I understood those ideas.

What I didn't understand was what it felt like when they became my problems.

It's one thing to know packaging matters.

It's another thing to stand in the shop wondering if the box in your hand is going to survive a trip halfway across the country.

It's one thing to know product photography matters.

It's another thing to spend an hour trying to capture in a single picture why your product is different.

It's one thing to know marketing matters.

It's another thing to stare at a blank screen trying to explain something you've spent months building without sounding like you're trying to sell it.

That's when theory becomes experience.

Every answer uncovered another question.

Every solved problem revealed one I hadn't noticed before.

Conversations from the Shop

I don't know if these are blog posts as much as they are conversations I've finally decided to write down.

Most of them start in the shop.

Some happen while I'm mowing the yard.

Others show up halfway through a walk or while I'm in the middle of fixing something that wasn't supposed to need fixing.

The funny thing is, the best ideas rarely arrive because I sat down and tried to have one.

They usually show up because something makes me stop and think:

“There has to be a better way.”

Before we get too far, there's one thing you should know about this series.

These aren't formal business articles.

They're not research papers.

They're not step-by-step guides.

Think of them as shop thoughts that somehow found their way onto a computer screen.

Some weeks they'll be about products.

Some weeks they'll be about mistakes.

+ + + + +

QUESTIONS
(a) From the shop essay, repeat word for word the passage starting at "What I didn't" and ending at "across the country.".
(b) According to the shop essay, where do most of the conversations start?
(c) Does each statement agree with the shop essay? Answer yes or no for each, and quote the words that decide it.
(i) The pieces in the series are described as step-by-step guides.
(ii) Some of the conversations happen while mowing the yard.
(iii) The best ideas usually arrive when the writer sits down and tries to have one.

SUPPLIED ENTRIES
+ + + + +

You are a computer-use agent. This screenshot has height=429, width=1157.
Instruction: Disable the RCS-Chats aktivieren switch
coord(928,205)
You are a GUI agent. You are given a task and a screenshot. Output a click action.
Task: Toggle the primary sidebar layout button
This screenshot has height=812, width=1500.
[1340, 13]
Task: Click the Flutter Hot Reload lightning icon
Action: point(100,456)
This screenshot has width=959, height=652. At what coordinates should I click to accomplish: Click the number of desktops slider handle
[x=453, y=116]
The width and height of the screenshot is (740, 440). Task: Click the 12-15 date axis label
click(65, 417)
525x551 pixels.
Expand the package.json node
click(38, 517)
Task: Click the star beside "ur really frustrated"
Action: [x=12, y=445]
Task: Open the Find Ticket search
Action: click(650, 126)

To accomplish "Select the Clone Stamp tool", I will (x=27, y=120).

+ + + + +

EXERCISE ANSWERS
(a)
What I didn't understand was what it felt like when they became my problems.

It's one thing to know packaging matters.

It's another thing to stand in the shop wondering if the box in your hand is going to survive a trip halfway across the country.

(b) In the shop.

(c)
(i) No: "They're not step-by-step guides."
(ii) Yes: "Some happen while I'm mowing the yard."
(iii) No: "the best ideas rarely arrive because I sat down and tried to have one."